▶ [What needs to be done]: Note each line of the entries that includes "from". Then copy those lines.
(Records supplied begins)
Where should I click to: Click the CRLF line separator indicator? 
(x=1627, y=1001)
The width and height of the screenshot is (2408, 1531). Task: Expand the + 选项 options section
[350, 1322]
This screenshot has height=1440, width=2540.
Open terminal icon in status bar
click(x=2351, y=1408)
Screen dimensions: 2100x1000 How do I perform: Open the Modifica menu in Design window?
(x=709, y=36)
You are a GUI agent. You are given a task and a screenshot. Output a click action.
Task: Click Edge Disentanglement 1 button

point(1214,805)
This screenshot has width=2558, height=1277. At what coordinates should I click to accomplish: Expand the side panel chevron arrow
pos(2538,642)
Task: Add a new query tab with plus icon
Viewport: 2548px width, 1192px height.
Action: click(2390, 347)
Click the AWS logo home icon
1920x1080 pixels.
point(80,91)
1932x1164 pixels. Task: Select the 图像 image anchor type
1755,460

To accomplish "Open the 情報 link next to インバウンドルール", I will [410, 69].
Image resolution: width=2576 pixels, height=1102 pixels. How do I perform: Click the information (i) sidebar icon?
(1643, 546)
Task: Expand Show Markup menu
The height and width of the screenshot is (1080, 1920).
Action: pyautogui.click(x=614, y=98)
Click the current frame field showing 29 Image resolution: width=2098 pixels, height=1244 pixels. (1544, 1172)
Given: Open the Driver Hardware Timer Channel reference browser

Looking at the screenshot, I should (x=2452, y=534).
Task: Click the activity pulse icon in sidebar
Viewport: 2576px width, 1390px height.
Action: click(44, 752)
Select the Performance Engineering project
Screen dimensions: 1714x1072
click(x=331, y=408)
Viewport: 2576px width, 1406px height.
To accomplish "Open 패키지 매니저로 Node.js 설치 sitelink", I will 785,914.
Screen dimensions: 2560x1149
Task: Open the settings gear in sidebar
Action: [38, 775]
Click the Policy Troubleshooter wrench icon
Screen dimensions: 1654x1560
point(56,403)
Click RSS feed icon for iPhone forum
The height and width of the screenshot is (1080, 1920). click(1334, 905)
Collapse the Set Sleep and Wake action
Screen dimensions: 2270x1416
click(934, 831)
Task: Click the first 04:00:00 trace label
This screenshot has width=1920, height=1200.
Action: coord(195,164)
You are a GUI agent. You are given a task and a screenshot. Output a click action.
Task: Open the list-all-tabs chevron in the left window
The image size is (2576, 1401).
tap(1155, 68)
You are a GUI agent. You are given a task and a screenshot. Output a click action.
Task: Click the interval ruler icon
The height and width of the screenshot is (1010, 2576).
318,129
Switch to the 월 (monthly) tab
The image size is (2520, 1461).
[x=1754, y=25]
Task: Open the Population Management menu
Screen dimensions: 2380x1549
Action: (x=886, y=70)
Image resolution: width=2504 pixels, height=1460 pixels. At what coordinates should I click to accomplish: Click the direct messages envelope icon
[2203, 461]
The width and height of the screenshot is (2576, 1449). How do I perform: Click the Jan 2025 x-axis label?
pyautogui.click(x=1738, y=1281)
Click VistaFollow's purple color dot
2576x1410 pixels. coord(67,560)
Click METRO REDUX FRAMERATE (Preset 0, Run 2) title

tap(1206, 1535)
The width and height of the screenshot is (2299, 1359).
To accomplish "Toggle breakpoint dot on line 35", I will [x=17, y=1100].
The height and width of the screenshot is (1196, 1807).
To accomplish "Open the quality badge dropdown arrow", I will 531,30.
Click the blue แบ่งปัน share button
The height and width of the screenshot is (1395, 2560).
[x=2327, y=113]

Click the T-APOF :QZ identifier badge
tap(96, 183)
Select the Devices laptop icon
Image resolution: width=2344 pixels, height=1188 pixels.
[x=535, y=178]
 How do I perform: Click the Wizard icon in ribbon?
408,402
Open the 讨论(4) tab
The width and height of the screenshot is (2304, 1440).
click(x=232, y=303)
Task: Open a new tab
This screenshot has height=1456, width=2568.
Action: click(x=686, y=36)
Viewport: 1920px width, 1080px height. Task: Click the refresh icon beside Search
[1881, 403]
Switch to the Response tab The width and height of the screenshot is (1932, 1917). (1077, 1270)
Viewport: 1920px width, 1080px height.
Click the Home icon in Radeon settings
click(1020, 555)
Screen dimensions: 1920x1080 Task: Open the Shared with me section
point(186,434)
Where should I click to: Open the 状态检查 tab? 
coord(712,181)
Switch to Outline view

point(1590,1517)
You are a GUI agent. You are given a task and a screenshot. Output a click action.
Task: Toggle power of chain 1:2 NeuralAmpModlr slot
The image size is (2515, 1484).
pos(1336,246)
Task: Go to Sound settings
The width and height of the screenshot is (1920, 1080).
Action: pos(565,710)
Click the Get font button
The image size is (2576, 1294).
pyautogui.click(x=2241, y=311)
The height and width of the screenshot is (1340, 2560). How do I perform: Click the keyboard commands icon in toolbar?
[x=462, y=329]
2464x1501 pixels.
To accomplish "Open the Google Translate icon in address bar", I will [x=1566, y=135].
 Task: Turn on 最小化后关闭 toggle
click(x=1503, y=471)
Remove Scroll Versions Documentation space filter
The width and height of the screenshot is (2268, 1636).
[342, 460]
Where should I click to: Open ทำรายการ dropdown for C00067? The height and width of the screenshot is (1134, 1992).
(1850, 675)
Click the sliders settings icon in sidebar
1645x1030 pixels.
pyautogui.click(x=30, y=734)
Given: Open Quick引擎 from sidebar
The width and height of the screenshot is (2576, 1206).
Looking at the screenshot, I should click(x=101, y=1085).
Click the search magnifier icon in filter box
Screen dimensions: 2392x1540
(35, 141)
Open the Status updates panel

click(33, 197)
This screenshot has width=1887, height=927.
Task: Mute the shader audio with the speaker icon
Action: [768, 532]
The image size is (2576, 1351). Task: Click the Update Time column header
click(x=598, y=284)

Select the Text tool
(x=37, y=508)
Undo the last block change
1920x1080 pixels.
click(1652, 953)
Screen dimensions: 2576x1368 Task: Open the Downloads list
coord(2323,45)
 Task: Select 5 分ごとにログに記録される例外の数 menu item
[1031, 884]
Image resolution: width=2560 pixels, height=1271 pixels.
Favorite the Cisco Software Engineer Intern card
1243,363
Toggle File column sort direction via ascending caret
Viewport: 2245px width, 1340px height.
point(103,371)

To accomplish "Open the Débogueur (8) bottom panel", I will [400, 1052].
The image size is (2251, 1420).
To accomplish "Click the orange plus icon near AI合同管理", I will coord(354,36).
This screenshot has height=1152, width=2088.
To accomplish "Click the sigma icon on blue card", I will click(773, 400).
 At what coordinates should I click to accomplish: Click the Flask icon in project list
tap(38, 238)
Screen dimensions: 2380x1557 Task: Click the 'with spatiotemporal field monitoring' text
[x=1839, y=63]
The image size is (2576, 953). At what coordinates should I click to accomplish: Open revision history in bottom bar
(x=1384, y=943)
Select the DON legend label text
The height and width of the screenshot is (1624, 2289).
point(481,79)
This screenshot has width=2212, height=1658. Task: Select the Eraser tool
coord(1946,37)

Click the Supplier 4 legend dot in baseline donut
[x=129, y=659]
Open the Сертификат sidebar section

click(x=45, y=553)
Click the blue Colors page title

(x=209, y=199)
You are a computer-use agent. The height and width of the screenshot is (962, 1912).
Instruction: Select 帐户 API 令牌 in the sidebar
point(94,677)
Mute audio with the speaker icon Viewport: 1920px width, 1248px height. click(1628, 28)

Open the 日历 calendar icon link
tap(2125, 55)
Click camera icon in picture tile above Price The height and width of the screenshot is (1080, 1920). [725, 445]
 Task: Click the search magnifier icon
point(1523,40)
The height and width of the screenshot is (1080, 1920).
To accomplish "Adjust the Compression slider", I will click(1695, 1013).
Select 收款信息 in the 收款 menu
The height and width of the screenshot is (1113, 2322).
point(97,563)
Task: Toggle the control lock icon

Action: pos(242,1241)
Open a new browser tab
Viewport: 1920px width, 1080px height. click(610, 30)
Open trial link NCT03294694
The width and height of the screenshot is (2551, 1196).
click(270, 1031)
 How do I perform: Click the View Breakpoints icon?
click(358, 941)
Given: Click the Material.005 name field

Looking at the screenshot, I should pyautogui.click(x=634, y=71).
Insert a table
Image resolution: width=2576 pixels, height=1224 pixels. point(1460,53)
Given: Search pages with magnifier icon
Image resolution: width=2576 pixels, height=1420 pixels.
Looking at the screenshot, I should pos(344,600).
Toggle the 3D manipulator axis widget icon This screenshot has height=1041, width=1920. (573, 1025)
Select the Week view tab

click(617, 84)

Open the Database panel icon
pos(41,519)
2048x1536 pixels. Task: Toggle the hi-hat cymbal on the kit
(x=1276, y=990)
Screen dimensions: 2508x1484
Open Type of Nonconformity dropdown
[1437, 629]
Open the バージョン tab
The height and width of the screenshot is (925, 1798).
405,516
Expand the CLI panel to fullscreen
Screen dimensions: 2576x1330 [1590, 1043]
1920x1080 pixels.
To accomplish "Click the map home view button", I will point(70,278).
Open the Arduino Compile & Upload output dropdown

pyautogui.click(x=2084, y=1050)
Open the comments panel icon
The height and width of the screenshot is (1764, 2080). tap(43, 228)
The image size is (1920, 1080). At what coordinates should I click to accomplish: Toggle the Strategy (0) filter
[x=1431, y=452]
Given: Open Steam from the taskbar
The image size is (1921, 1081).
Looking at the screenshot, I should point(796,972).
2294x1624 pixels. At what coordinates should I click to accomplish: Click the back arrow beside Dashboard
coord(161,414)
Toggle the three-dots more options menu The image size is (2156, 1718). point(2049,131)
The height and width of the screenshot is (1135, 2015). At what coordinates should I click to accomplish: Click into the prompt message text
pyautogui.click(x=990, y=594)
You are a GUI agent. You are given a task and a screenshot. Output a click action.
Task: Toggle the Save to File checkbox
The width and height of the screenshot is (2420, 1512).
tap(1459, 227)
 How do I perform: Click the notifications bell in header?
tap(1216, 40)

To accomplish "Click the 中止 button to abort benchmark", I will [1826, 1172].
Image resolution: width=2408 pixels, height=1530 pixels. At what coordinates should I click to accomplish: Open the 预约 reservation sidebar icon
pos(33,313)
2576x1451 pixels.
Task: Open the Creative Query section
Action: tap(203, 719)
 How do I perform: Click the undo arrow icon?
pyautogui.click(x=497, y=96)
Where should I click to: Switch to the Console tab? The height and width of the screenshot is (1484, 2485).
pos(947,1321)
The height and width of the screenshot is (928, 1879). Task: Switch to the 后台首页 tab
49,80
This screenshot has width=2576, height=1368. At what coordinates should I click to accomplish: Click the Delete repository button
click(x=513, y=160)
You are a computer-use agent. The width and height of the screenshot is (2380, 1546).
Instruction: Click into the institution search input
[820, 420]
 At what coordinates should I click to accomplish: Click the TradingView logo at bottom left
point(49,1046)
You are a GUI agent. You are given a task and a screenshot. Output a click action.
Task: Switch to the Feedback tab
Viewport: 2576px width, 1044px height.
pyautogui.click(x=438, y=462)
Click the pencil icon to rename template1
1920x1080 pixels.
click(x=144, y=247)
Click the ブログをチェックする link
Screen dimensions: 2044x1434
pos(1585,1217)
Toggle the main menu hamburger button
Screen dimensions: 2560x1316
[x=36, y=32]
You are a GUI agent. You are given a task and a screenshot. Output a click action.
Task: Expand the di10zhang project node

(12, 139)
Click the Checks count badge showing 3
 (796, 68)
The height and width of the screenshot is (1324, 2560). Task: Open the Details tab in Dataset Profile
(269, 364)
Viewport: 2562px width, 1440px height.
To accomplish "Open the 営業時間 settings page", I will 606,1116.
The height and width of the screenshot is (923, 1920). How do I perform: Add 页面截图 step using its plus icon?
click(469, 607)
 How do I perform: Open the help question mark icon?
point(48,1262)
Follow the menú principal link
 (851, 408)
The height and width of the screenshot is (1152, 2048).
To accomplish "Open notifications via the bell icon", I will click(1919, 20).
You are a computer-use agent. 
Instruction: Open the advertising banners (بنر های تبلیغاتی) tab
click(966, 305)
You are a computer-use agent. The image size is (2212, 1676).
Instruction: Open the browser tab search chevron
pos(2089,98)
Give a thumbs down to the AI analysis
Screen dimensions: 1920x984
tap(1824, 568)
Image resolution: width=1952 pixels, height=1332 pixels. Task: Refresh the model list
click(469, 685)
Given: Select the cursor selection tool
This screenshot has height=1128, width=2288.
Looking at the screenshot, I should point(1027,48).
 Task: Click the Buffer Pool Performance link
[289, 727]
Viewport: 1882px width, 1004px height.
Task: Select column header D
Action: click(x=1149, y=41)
(Records supplied ends)
▶ [Task answer]:
Given: Open Quick引擎 from sidebar
Given: Open Steam from the taskbar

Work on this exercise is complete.